Deep silence or deep work

It’s Monday afternoon. It’s a holiday but I have a couple of things to catch up from last week that I didn’t finish. The rest of the family is either on holiday camp or taking a nap in the bedroom. I’m working from home. But the home is anything but silent.

I can hear the girls’ muffled chatting, from the sound of it they’re making up some story with their dolls. The village church bell just tolled a single note for the quarter past the hour. My phone’s notification just dinged, and in a rare moment of self discipline I don’t pick it up. Some birds are chirping outside. The convection oven in the kitchen has had a malfunction in years and emits a beep every 10 seconds that I have learned to ignore. Occasionally a plane comes in overhead to land on Geneva’s airport; there’s only one landing strip and depending on the direction of the wind, planes come in from the direction of our village. And on top of it all I hear some kind of background whine that’s very soft–I usually don’t notice it but it’s definitely there and I don’t know if it comes from outside of me or from inside my head.
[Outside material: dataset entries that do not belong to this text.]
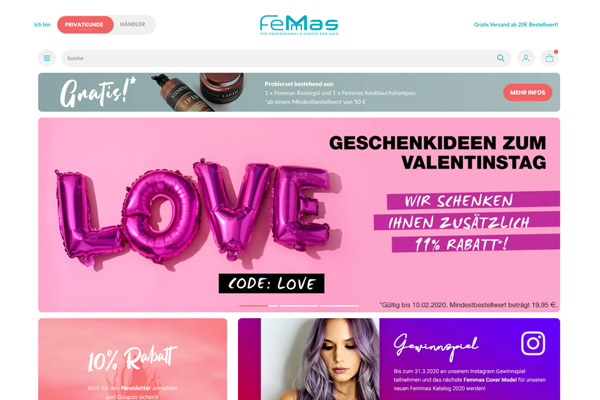The height and width of the screenshot is (400, 600).
Task: Click the search magnifier icon
Action: click(x=501, y=58)
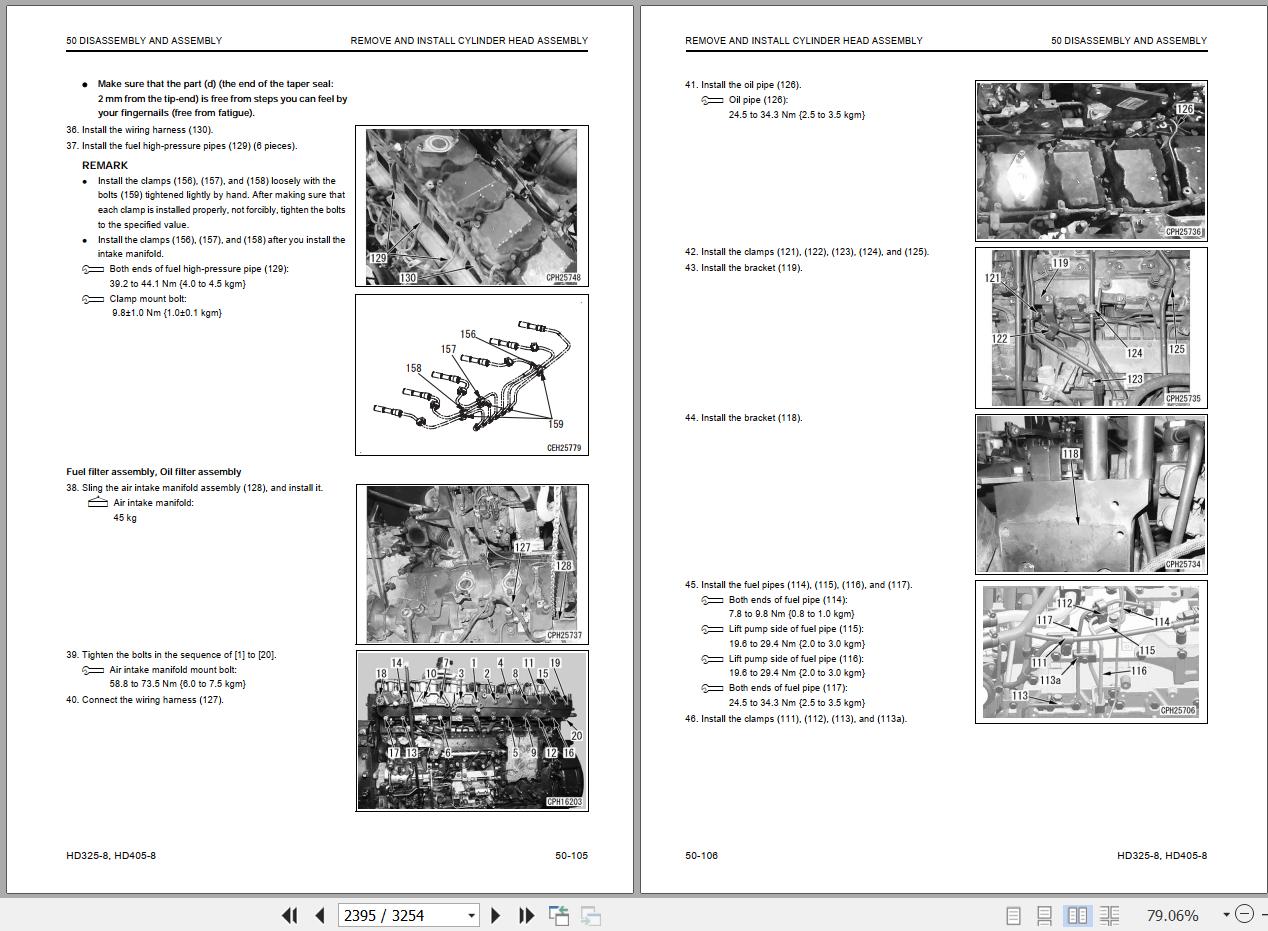Expand the zoom level dropdown arrow
The height and width of the screenshot is (931, 1268).
click(1226, 915)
That’s a lot of noise. It’s also the best possible working conditions I’ve ever experienced. Today I’ve chosen to deliberately notice all these sounds and now I cannot unhear them.

Then there’s the visual distractions. I’ve been working for the past three years from a corner in the living room, the rest of which fills my field of view, as well as parts of the kitchen.

These working conditions sound bad but they can be fixed. I usually set a screen between me and the rest of the living room, and almost always do my deep focus work wearing noise-canceling over-the-ear headphones, playing focus-friendly music. My family knows that when daddy wears the headphones, he is not to be disturbed unless there’s blood or fire. It mostly works.

Like many others, I used to work in an open-space office. Noise-wise and visual distraction-wise, open-space offices are possibly better than working from home. On more than one occasion, visitors from abroad have been impressed by the museum-grade silence filling a Swiss open-space office. But open-space offices offer a richer set of options for not concentrating on your deep work. Entire days can go by, being interrupted by colleagues, taking a walk to the cafeterias, listening in on neighboring conversations, attending more meetings than you should because you fear you’ll miss out. And the siren song of office perks, of course.

The choice is between perfect quiet filled with distractions, or constant information-free background sounds that you can learn to ignore with monk-like focus. I’ve tried it all and I know what works for me. Do you?

One thought on “Deep silence or deep work

  1. airpods with transparent noise and background rainy music as opposed to noise cancelling still to be available for family members when they really need to to reach you.